I have a query on numerical differentiation that's beyond the language used. Suppose I have an array of n points x and f(x) and I want to take the first derivative of f(x). Every method will consume points making the derivative array shorter than the function, so how can a "lengthen" the array in a smart way. For example I want to take the derivate using the Five-point stencil, that is
f'(0) = 1/12 h (-f(-2) + 8 f(-1)- 8 f(1) + f(2))
where f(n) is the function evaluated at the n-th point. So with this method the f' array is shorter by 4 points. How can I lengthen this array in a smart way and if it's possible in a way that produces an error similar as this 5 point stencil method?

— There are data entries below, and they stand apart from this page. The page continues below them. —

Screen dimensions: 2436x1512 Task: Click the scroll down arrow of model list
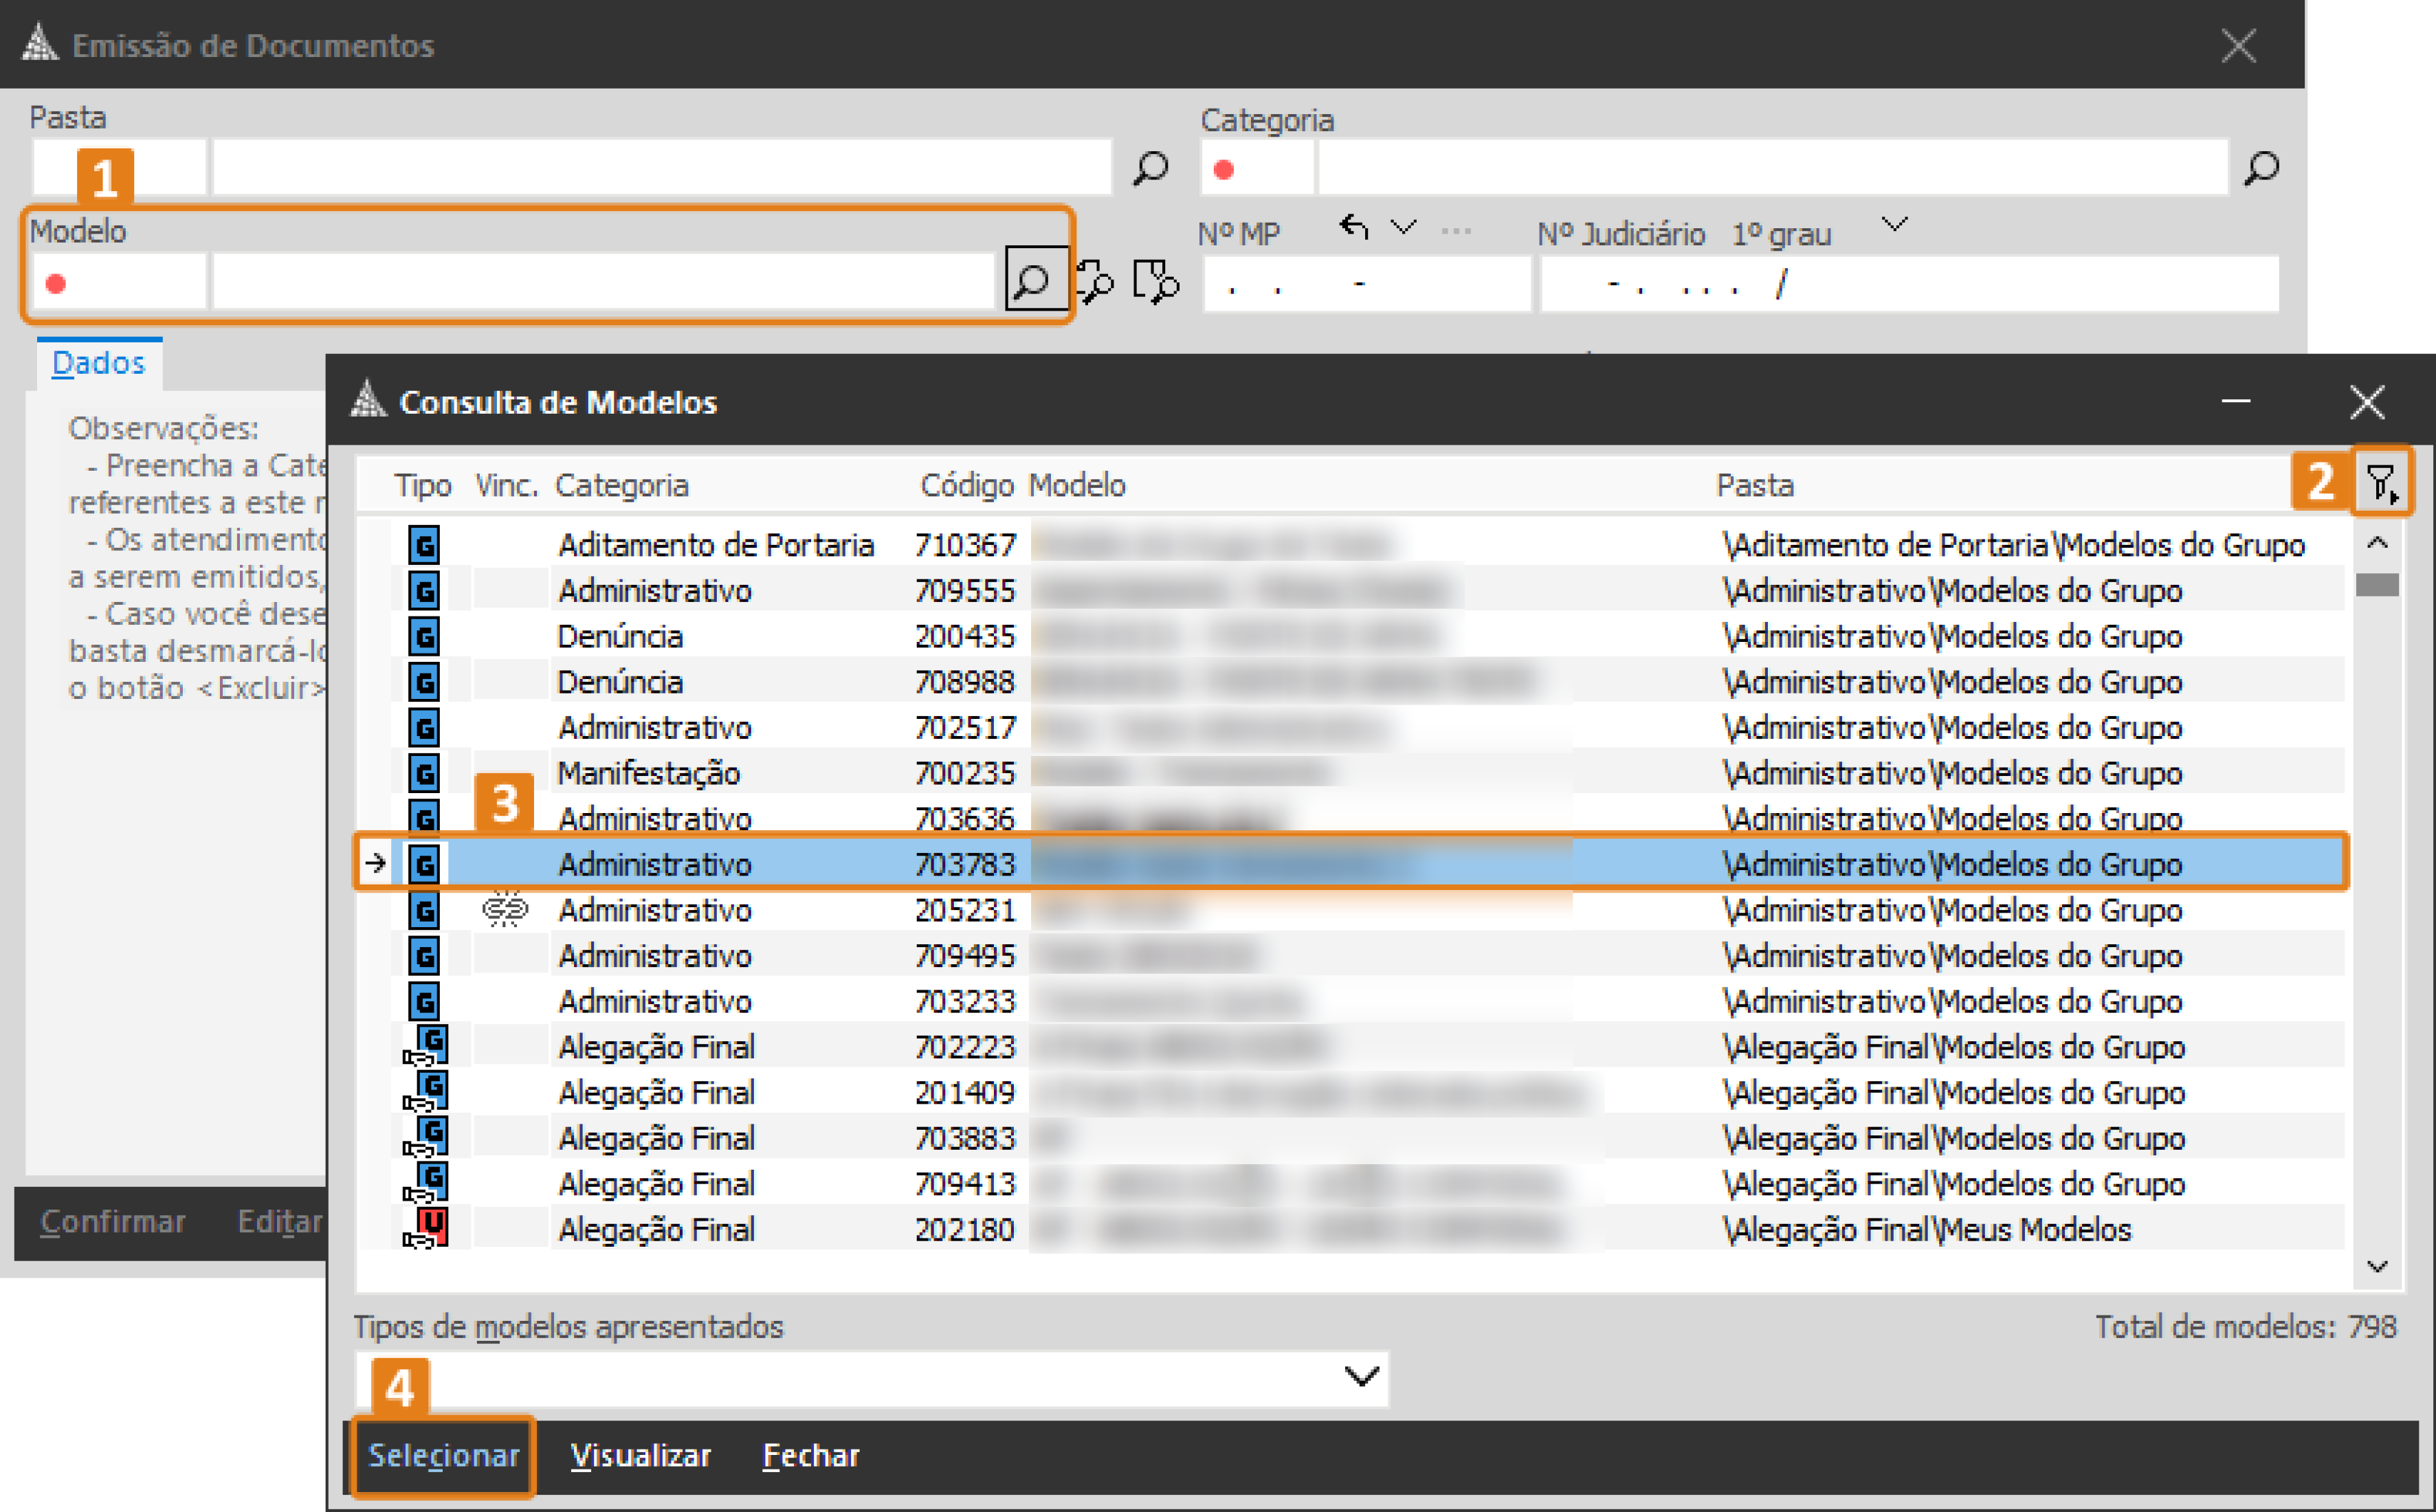tap(2377, 1266)
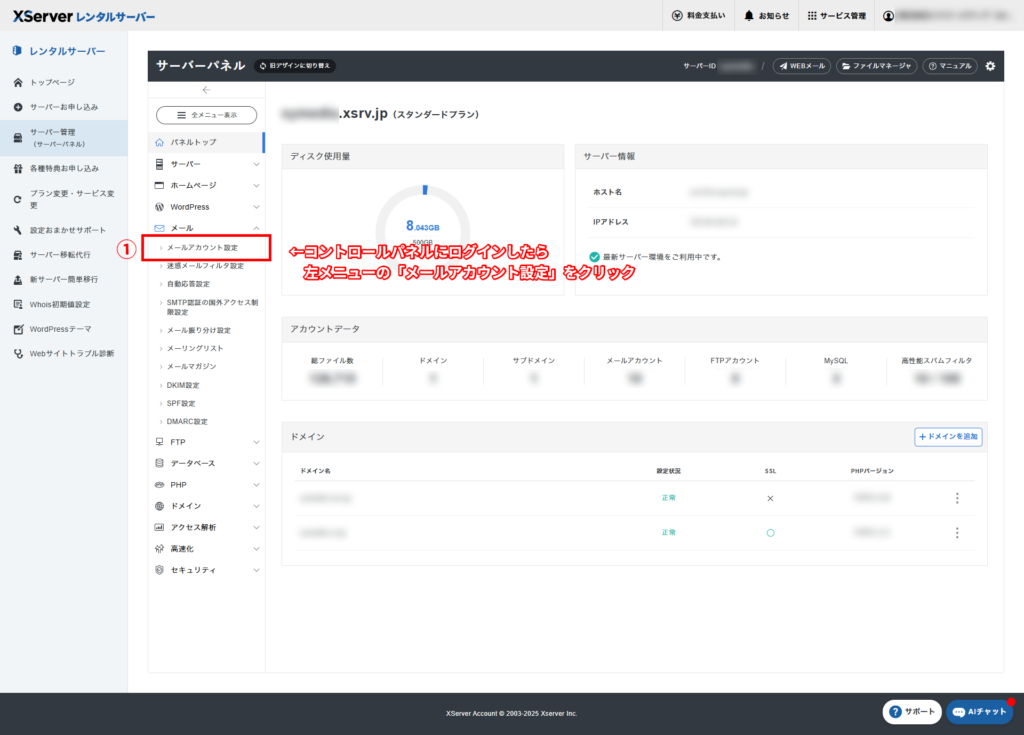Click the settings gear icon in server panel header
The height and width of the screenshot is (735, 1024).
click(990, 66)
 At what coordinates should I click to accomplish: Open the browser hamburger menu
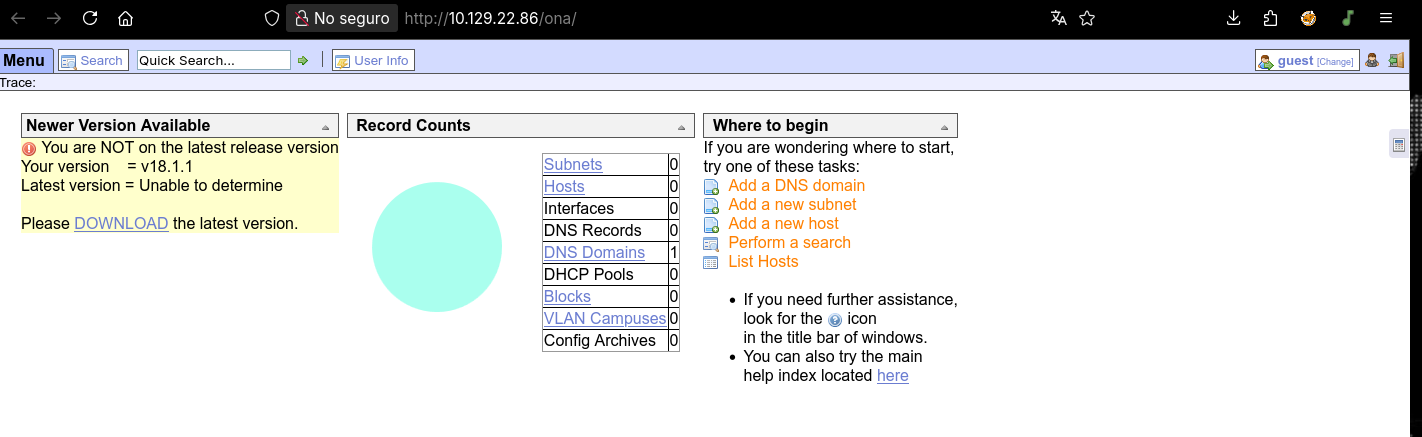point(1385,18)
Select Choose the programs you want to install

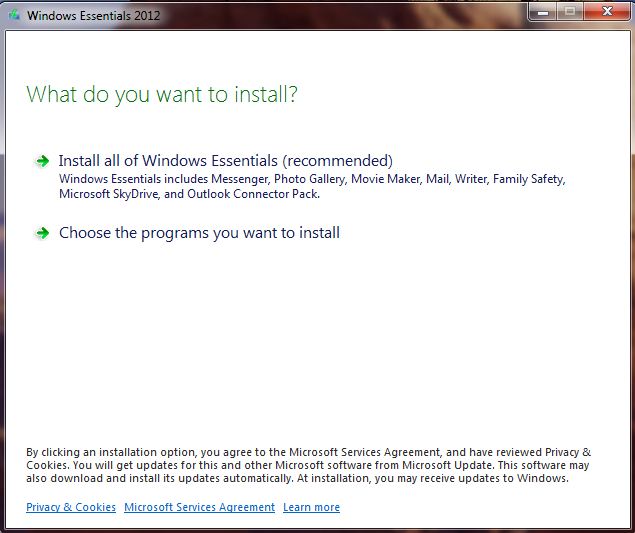click(x=199, y=233)
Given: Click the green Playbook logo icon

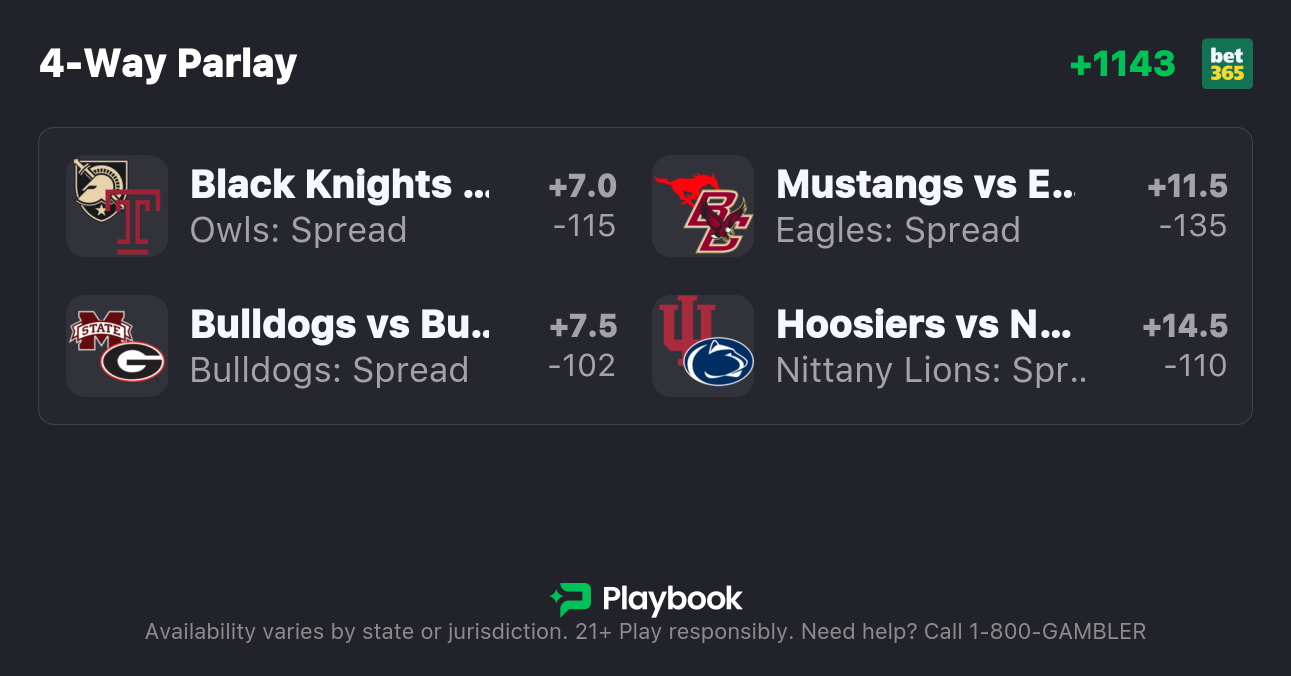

SUBROUTINE Diff(X, N, XPrime)
INTEGER , INTENT(IN ) :: N
REAL, DIMENSION(N), INTENT(IN ) :: X
REAL, DIMENSION(N), INTENT(INOUT) :: XPrime
enter code here
REAL, DIMENSION(-1:N+2) :: Temp
INTEGER :: I
!Use temp for X
Temp(1:N) = X
!... Temp(O) = X(1) - (X(2) - X(1) )
!... Temp(N+1) = X(N) + (X(N) - X(N-1))
!Your code here
!output XPrime from 1:N
END SUBROUTINE Diff
The middle of the vector is easy, just the ends needs something special.
For X' maybe Temp(0 :N+1).
For X'' maybe Temp(-1:N+2).
Of course it should not take long to realise that you could get rid of Temp entirely and do the ends manually. It depends on how long your vectors are, and whether you need some alignment. In some parallel world you may want the temp array as a function, For a simple serial implementation the temp may be conceptually easier to grasp. Also you mentioned lengthening the array, which is really accordioning the vector by grabbing each end and moving your paws further apart. Extending it means that you have chin-scratch to keep track of the index, where as in the above implimentation the X, X', and Temp are all aligned in index value. Since fortran can go from any#:AnyOther# this the perfect example of when you may want to do that.